··· SELECTED EXTRACT ···

4

First of all I'm new to awk so please excuse if it's something simple.

I'm trying to generate a file that contains paths. I'm using for this an ls -LT listing as well as an awk script:

This is an example of the input file:

vagrant@precise64:/vagrant$ cat structure-of-home.cnf

/home/:

vagrant

/home/vagrant:

postinstall.sh

This would be the expected output:

/home/vagrant
/home/vagrant/postinstall.sh

The awk script should do the following:

  1. Check whether the line has a : in it
  2. If yes allocate the string (without :) to a variable ($path in my case)
  3. If the line is empty print nothing
  4. If it's not empty and it does not contain a : print the $path and then the current line $0

Here's the script:

BEGIN{
path=""
}
{
    if ($1 ~ /\:/)
        {
        sub(/\:/,"",$1)
        if (substr($1, length,1) ~ /\//)
            {
            path=$1;
            }
        else
            {
            path=$1"/"
            }
        }
    else if (length($0) == 0)
        {}
    else
        print $path$1
}

The problem is that when I run the script I get the following mess:

vagrant@precise64:/vagrant$ awk -f format_output.awk structure-of-home.cnf
vagrantvagrant
postinstall.shpostinstall.sh

What am I doing wrong please?

  • 2
    You are pritning $path, this is error, just do: print path $1; (path without $ in front of it) – taliezin Apr 18 '15 at 19:58
  • It is simple, but it's an easy mistake to make.  Note that, if path were equal to 3, then $path would be $3. – Scott Apr 19 '15 at 4:58
  • What system are you on? My ls (GNU coreutils 8.21) doesn't support ls -LT since -L is --dereference & -T is --tabsize requiering a cols argument. – mschilli Apr 30 '15 at 9:14
5

As pointed out by taliezin, your mistake was to use $ to expand path when printing. Unlike bash or make, awk doesn't use the $ to expand variables names to their value, but to refer to the fields of a line (similar to perl).

···

__TASK INSTRUCTIONS__: Translate this sentence from the awk forum thread into Spanish: "Note that, if path were equal to 3, then $path would be $3."

··· EXTRACTED MATERIAL ···

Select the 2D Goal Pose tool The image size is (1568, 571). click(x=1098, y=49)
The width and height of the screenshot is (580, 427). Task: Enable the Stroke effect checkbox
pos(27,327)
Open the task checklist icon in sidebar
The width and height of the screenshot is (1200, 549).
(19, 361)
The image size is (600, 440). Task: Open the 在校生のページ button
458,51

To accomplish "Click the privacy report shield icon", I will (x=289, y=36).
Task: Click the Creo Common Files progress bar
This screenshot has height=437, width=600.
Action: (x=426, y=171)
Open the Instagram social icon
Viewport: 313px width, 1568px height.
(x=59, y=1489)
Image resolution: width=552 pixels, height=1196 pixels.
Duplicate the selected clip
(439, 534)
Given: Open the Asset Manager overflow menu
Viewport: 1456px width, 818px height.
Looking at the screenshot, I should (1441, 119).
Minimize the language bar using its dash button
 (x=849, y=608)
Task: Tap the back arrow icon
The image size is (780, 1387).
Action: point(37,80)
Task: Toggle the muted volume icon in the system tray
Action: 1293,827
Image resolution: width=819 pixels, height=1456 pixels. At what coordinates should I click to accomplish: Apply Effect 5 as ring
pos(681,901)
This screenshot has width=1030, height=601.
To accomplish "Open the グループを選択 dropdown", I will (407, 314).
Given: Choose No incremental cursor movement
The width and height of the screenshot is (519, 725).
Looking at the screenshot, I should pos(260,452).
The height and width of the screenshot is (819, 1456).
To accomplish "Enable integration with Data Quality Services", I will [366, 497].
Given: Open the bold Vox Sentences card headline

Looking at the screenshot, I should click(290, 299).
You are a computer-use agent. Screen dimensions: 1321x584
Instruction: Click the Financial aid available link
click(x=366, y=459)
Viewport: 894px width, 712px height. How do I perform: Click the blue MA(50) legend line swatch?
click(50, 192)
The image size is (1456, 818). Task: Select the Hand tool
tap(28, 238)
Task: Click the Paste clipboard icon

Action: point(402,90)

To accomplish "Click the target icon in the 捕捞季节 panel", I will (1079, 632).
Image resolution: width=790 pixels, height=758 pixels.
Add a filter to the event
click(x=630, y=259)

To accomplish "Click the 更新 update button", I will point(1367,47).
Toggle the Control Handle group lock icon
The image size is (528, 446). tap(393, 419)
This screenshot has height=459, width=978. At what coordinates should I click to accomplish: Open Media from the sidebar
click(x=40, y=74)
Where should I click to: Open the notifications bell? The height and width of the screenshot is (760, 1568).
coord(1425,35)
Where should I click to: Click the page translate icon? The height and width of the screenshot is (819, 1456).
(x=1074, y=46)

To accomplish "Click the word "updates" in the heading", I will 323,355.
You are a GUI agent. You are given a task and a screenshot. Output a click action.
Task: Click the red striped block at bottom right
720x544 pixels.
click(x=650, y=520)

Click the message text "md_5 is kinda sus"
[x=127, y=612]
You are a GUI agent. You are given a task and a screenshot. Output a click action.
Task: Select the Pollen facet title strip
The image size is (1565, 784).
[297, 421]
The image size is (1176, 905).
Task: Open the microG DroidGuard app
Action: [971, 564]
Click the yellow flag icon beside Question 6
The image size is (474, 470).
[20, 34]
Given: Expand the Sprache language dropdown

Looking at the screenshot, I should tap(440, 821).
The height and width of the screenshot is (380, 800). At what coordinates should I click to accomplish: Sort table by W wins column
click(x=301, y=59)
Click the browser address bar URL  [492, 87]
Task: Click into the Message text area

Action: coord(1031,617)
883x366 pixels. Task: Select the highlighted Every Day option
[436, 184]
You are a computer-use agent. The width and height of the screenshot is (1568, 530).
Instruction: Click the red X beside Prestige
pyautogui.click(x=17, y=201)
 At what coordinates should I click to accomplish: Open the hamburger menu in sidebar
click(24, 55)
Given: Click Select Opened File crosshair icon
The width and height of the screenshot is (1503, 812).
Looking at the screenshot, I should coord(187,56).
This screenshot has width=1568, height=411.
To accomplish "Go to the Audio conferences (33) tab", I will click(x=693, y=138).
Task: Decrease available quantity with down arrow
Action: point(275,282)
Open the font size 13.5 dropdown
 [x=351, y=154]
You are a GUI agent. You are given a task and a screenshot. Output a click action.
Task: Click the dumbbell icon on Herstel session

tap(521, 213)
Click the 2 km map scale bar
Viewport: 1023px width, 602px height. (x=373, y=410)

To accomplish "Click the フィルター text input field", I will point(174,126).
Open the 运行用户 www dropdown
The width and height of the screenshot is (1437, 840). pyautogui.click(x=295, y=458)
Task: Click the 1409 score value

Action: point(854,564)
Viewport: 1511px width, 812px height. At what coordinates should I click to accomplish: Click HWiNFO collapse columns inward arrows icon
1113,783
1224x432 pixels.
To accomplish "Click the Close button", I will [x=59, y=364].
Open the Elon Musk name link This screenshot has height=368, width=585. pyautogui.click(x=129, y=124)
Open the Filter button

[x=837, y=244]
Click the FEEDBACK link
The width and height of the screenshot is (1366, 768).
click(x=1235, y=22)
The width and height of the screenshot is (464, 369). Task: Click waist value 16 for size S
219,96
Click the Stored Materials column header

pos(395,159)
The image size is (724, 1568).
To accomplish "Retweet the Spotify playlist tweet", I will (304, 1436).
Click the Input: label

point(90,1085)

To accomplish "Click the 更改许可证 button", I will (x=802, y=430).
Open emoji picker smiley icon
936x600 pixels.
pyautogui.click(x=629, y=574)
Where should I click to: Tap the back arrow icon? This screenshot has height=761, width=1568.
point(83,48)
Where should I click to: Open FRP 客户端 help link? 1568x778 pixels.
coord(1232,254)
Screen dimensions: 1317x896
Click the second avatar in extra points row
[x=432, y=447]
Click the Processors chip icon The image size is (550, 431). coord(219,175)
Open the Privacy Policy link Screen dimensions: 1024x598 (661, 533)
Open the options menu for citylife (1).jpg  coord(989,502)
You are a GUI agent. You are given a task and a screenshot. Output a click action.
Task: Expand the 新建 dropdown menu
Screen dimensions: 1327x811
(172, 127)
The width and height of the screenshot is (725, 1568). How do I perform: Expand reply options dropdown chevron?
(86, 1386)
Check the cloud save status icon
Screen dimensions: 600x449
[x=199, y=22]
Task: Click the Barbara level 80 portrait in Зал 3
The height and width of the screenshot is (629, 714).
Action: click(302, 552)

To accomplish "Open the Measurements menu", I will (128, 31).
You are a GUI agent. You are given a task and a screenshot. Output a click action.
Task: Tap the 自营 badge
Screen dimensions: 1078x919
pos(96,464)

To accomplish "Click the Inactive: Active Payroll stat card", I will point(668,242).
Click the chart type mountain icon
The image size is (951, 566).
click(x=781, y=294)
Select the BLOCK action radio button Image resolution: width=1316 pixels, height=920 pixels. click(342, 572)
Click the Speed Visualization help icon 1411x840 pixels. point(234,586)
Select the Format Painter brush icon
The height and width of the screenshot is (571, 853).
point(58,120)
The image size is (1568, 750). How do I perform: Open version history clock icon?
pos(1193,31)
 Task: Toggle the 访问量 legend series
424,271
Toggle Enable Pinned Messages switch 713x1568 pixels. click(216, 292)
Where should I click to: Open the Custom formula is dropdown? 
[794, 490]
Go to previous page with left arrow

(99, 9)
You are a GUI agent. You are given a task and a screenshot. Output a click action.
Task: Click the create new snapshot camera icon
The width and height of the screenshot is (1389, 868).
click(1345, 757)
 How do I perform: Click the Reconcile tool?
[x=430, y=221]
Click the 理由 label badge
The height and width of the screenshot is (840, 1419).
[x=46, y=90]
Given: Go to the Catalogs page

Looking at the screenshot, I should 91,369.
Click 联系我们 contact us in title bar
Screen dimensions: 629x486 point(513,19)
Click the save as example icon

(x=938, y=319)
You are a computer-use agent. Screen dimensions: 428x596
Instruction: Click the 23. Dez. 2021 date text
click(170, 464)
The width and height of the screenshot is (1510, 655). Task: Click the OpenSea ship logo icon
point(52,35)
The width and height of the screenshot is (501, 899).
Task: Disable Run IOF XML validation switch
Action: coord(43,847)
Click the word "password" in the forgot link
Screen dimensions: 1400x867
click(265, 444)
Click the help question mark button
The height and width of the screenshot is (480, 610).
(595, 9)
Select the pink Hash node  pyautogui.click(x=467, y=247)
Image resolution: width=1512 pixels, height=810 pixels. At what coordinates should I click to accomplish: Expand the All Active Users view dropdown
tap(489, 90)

···

__SOLUTION FOR THIS TASK__: Ten en cuenta que, si path fuera igual a 3, entonces $path sería $3.